The output should be every line below that includes the word "screenshot".

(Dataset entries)
::::::::::
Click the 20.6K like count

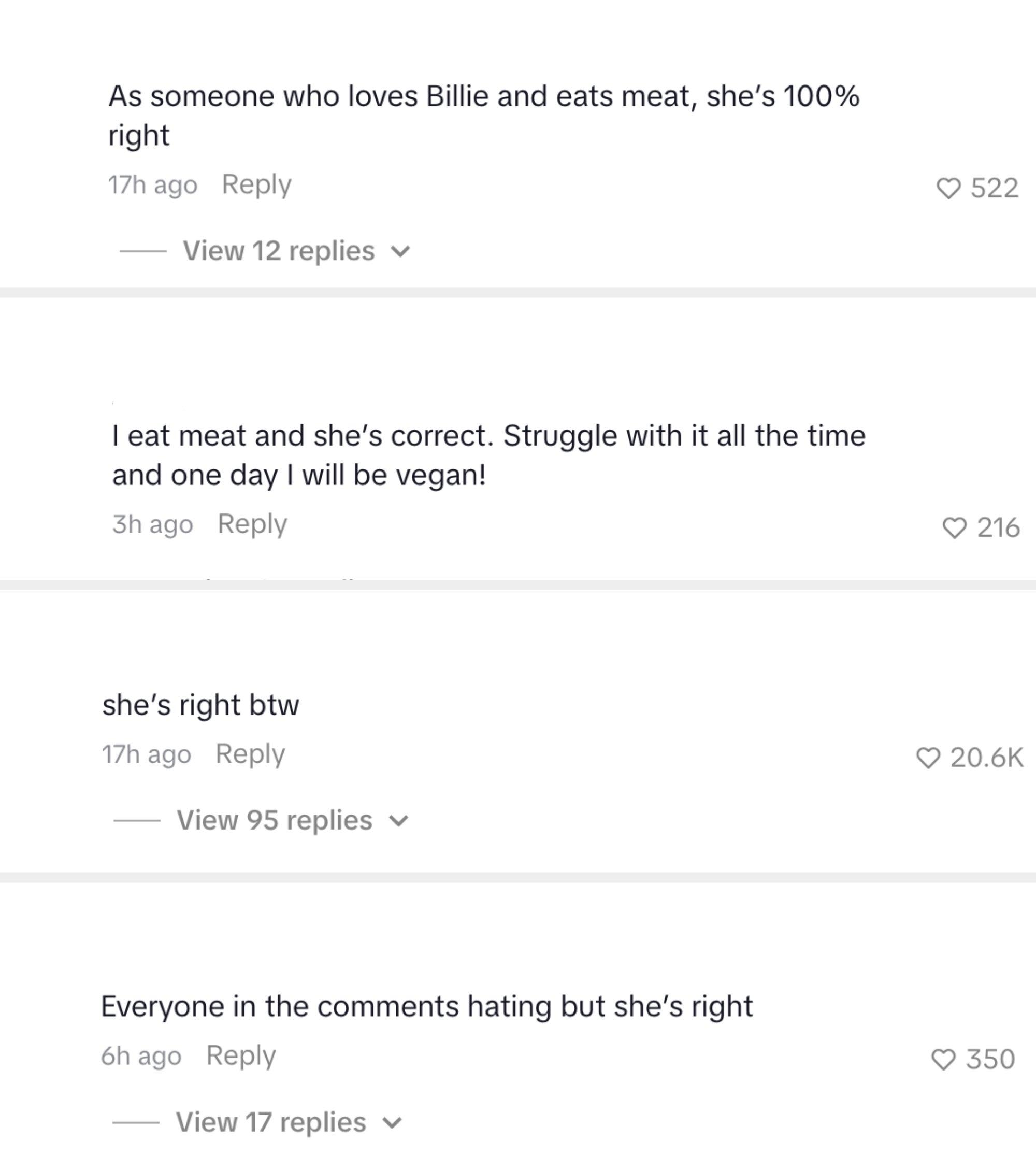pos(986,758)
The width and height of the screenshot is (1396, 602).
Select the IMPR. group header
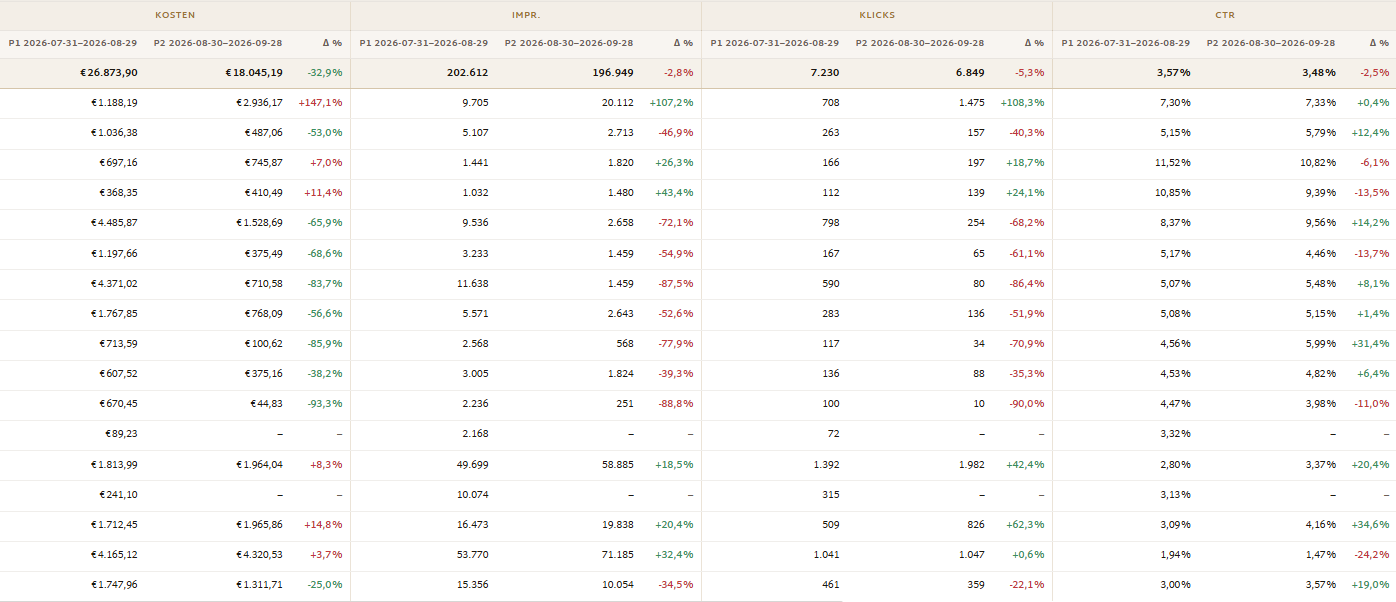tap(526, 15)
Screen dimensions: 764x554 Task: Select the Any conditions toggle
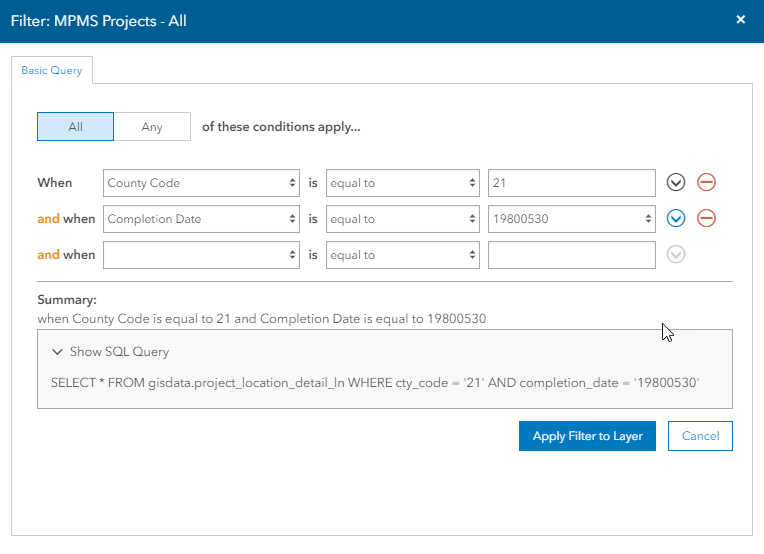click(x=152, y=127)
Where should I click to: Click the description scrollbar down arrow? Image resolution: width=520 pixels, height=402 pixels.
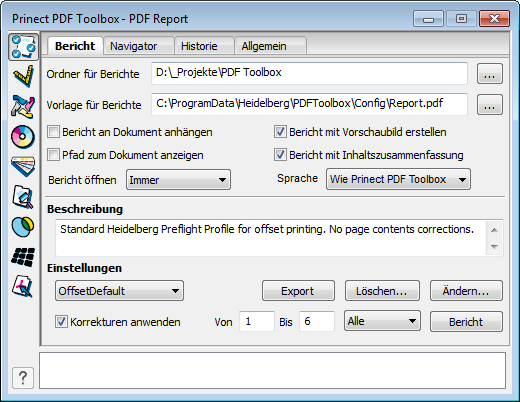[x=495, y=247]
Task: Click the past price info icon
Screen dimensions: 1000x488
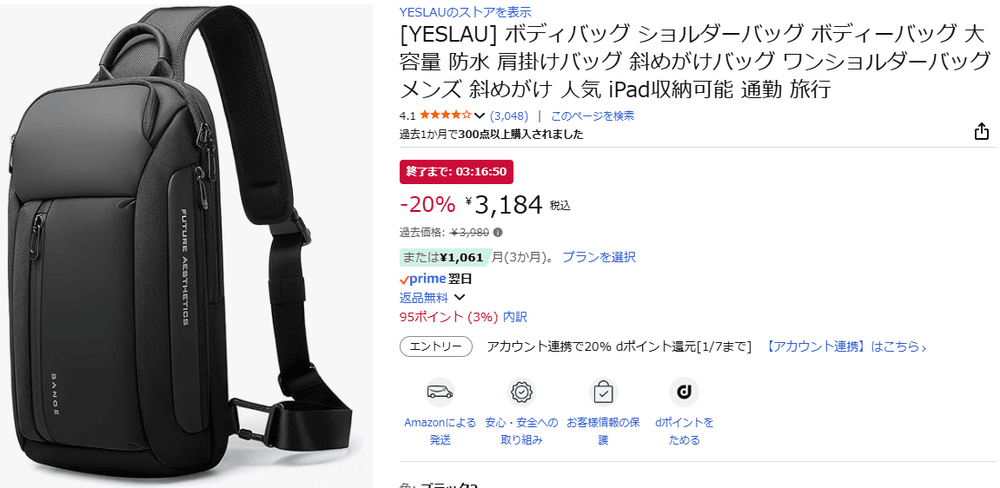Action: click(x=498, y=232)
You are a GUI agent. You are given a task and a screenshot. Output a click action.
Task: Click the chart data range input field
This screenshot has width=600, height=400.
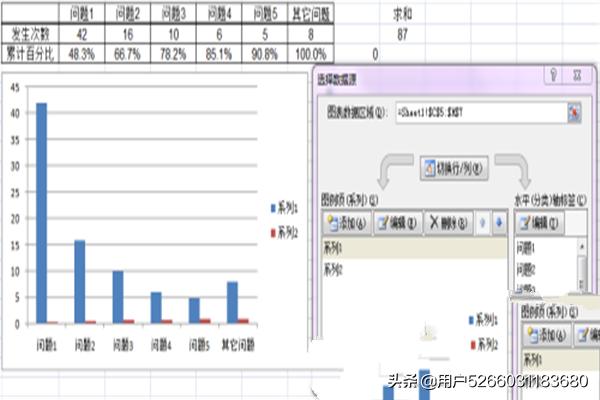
::::::::::
▸ ANSWER TO THIS EXERCISE:
The width and height of the screenshot is (1396, 602).
You are a GUI agent. You are given a task and a screenshot. Output a click action.
This screenshot has width=600, height=400.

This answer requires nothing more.